Marvell's underlying fundamentals give the stock a credible anchor beyond the index event: revenue of $8.2B grew 42.1% YoY (FY2026), gross margins sit at 51%, and diluted EPS came in at $3.07. The company is a key beneficiary of AI-driven custom silicon and data center networking demand, which has driven the top-line acceleration. These numbers matter because they reduce the risk that active sellers overwhelm the passive bid.

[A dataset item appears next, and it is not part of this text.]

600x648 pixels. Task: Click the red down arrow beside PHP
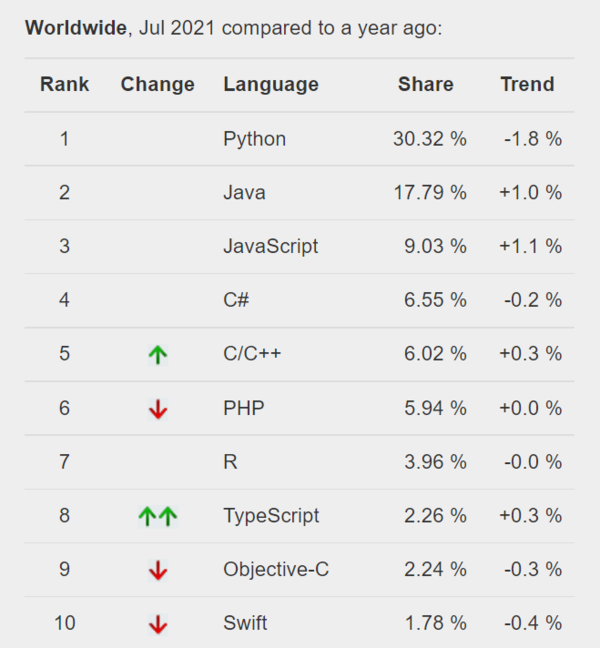(x=157, y=408)
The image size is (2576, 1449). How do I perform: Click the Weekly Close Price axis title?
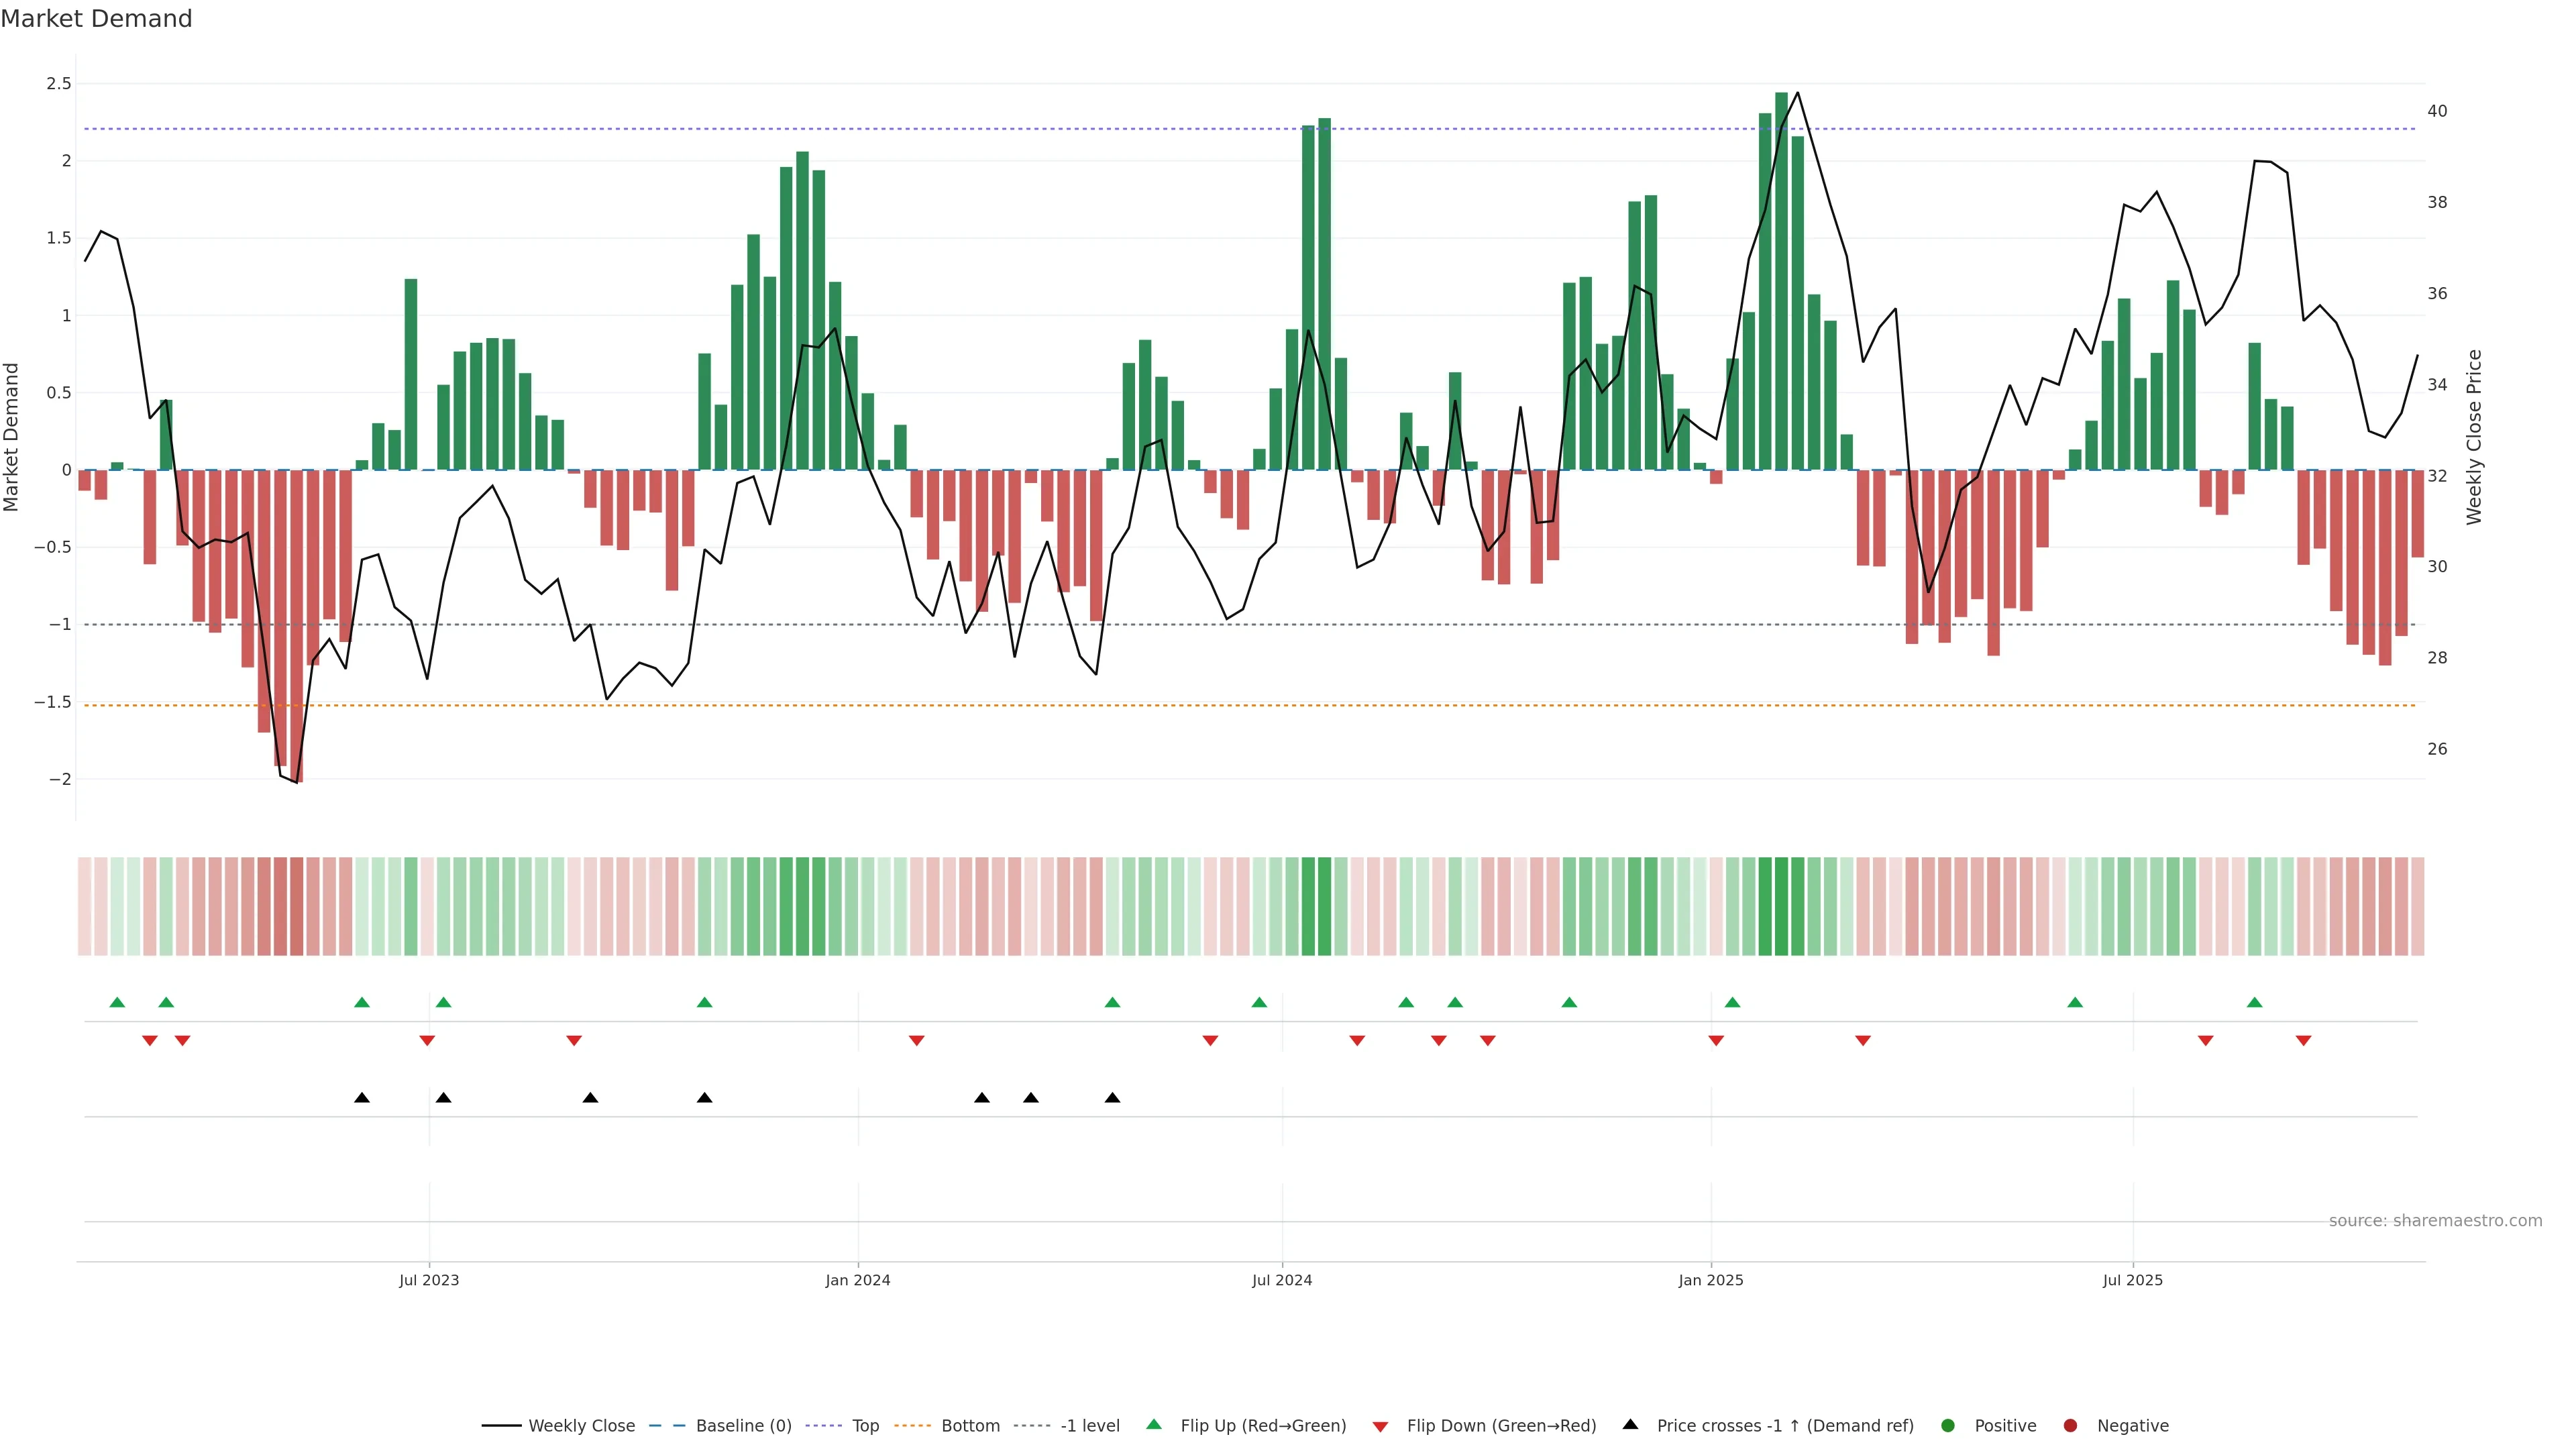click(2474, 437)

The classic index-inclusion trade is long from announcement to effective date, then fade on or just after inclusion day — passive buyers have already accumulated by then, and momentum sellers often emerge. The window here is typically 1-3 weeks depending on when the effective date falls. The tension is whether MRVL's strong fundamental story sustains buying pressure beyond the mechanical event, or whether the stock gives back the inclusion pop once the forced buying is exhausted.
Key variables to watch: the announced effective inclusion date, the size of the float relative to index weight (which determines how much buying is required), and any concurrent sell-side price-target updates that could extend or compress the move. Short interest covering into the inclusion could also amplify the initial pop.